Tasks to perform>
1 – Return the portion of the BigQuery UDF article between "Creating a new" and "within shared datasets.", inclusive, copied word for word.
2 – Resume the article on BigQuery persistent UDFs, starting right after its last line.

Extract>
Creating a new function that can parse numbers from text

New in BigQuery: Persistent UDFs

User defined functions are a powerful way to extend BigQuery, but until now it has been a drag having to copy paste them around. Not anymore! Let’s play with this new feature and share some useful ones — including NLP inside BigQuery.

  • Create user-defined SQL and JavaScript functions.
  • Reference these functions across queries and in logical views.
  • Create org-wide libraries of business logic within shared datasets.
SELECT fhoffa.x.parse_number('one hundred fifty seven')
, fhoffa.x.parse_number('three point 5')
, fhoffa.x.parse_number('2 hundred')
, fhoffa.x.parse_number('minus 8')
, fhoffa.x.parse_number('5 million 3 hundred 25 point zero 1')

Data segment>
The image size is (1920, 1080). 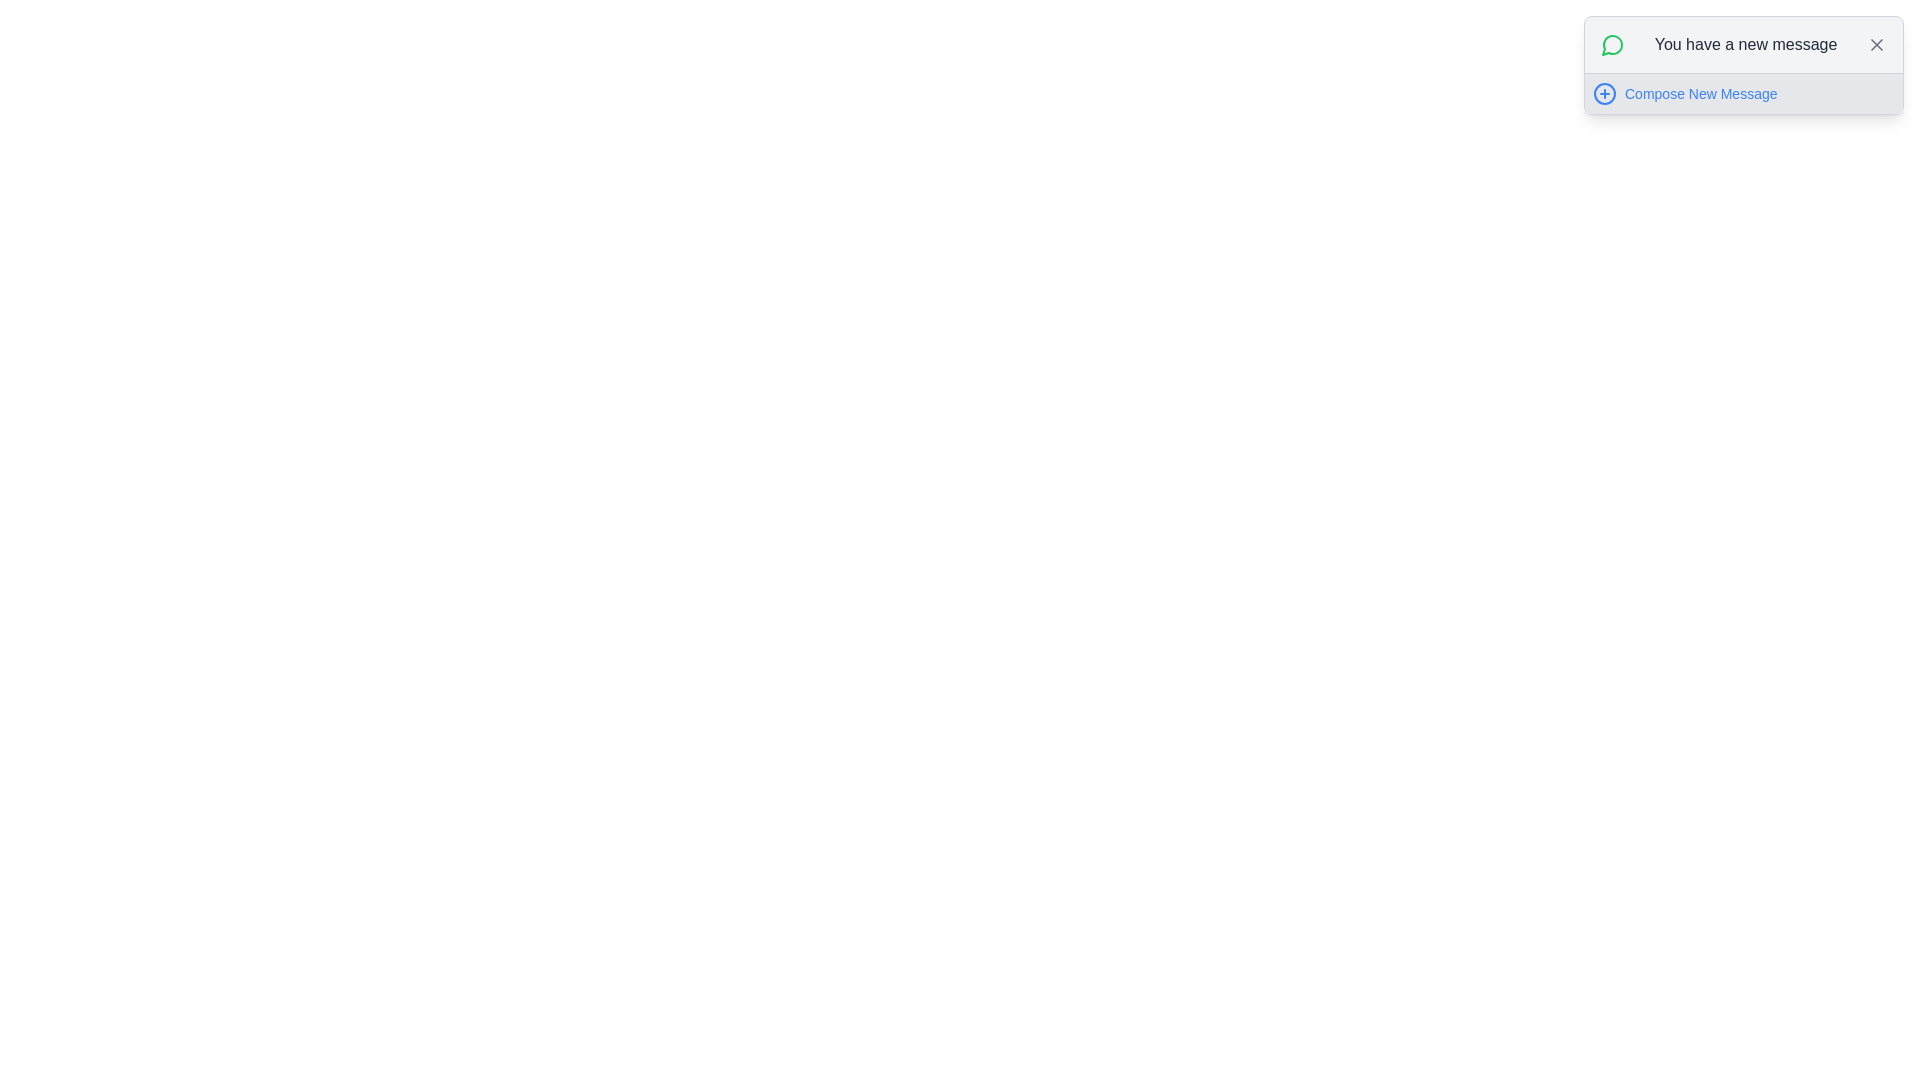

Answers given>
1 –
Creating a new function that can parse numbers from text

New in BigQuery: Persistent UDFs

User defined functions are a powerful way to extend BigQuery, but until now it has been a drag having to copy paste them around. Not anymore! Let’s play with this new feature and share some useful ones — including NLP inside BigQuery.

  • Create user-defined SQL and JavaScript functions.
  • Reference these functions across queries and in logical views.
  • Create org-wide libraries of business logic within shared datasets.

2 –
157, 3.5, 200, -8, 5000325.01

2019–08 update: Official community repo

Check out GoogleCloudPlatform/bigquery-utils/ on GitHub for a library of common UDFs:

Some cool functions I’m releasing now

Radians

Based on a Stack Overflow question:

SELECT fhoffa.x.radians(180) is_this_pi3.141592653589793
CREATE OR REPLACE FUNCTION `x.radians`(x ANY TYPE) AS (ACOS(-1) * x / 180);

“Better” cast to integer

My own int() makes me happier than the native CAST(x AS INT64):

SELECT fhoffa.x.int(1) int1
, fhoffa.x.int(2.5) int2
, fhoffa.x.int('7') int3
, fhoffa.x.int('7.8') int4
1, 2, 7, 7
CREATE OR REPLACE FUNCTION `x.int`(v ANY TYPE) AS (CAST(FLOOR(CAST(v AS FLOAT64)) AS INT64));

Random integer in a range

Due to the ROUND effects of CAST, getting a random integer isn’t straightforward with the BQ native functions. But now it is, thanks to my own random_int():

SELECT fhoffa.x.random_int(0,10) randint, COUNT(*) c
FROM UNNEST(GENERATE_ARRAY(1,1000))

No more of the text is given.